START Extracted data
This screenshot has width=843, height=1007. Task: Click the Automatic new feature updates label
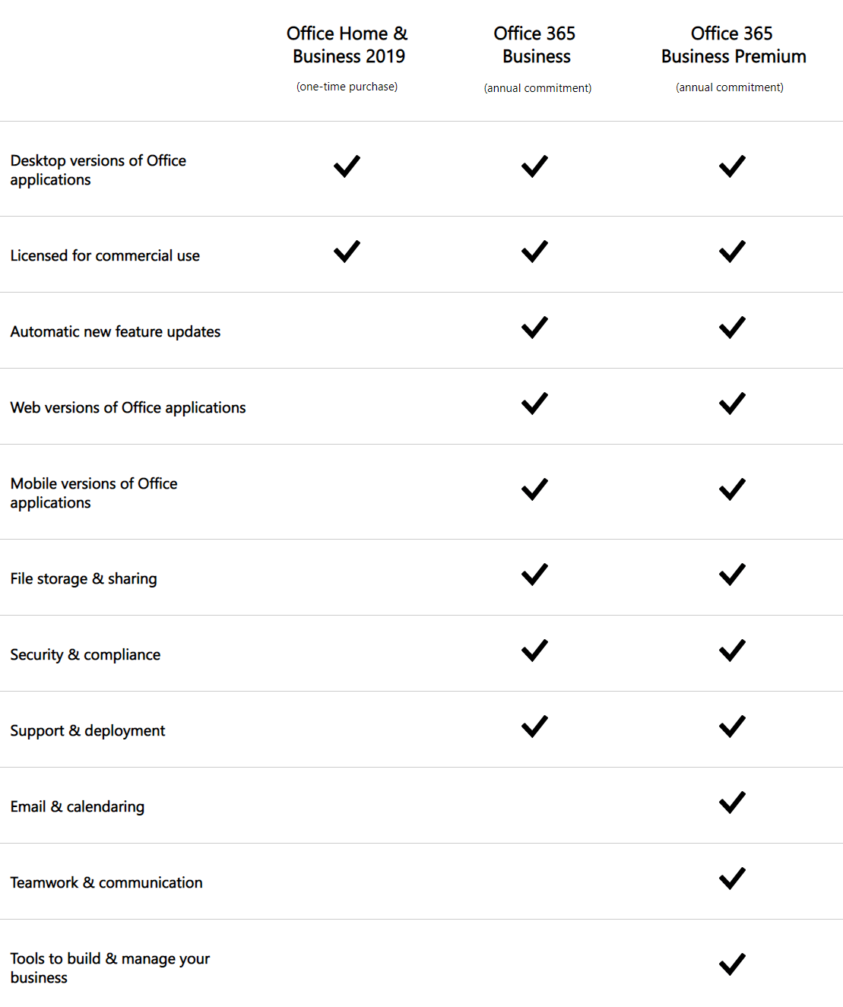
END Extracted data
START Extracted data
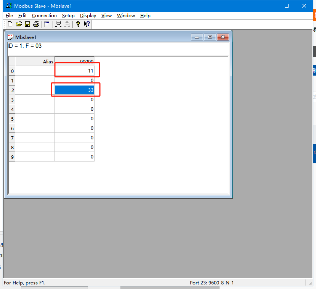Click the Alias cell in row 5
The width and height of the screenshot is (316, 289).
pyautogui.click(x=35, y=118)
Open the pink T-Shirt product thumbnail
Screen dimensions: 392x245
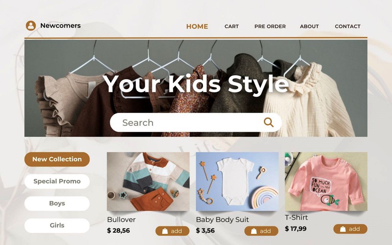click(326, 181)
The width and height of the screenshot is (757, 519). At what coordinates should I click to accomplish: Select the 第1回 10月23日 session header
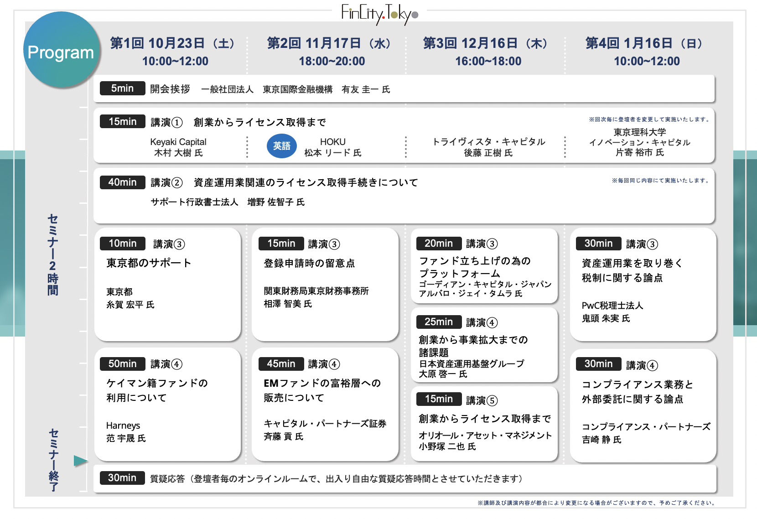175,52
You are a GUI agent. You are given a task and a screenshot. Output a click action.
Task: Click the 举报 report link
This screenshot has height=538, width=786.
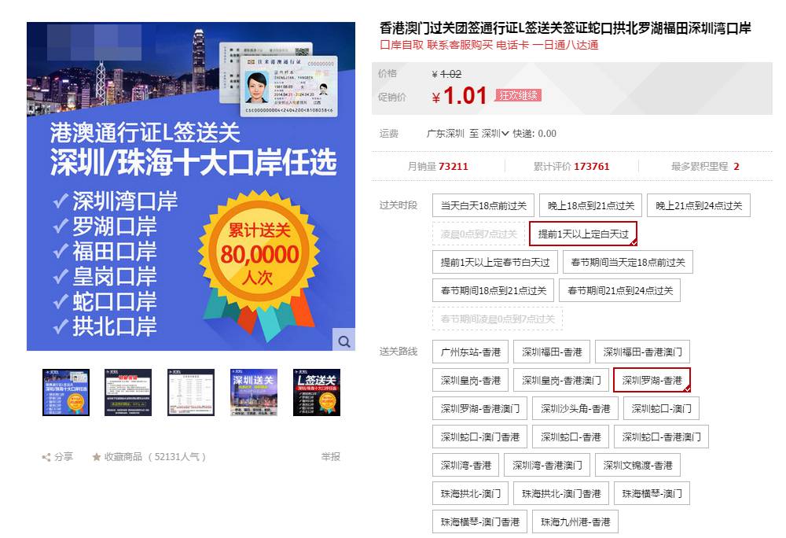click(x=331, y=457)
END Extracted data
Aim of the task: Could you output exactly the lines above, from the line with "The width and height of the screenshot is (757, 519)." up to and including the line with "Task: Click the 举报 report link", and nothing else, skipping the pictures?

Task answer:
The width and height of the screenshot is (757, 519). At what coordinates should I click to accomplish: Select the 第1回 10月23日 session header
175,52
You are a GUI agent. You are given a task and a screenshot. Output a click action.
Task: Click the 举报 report link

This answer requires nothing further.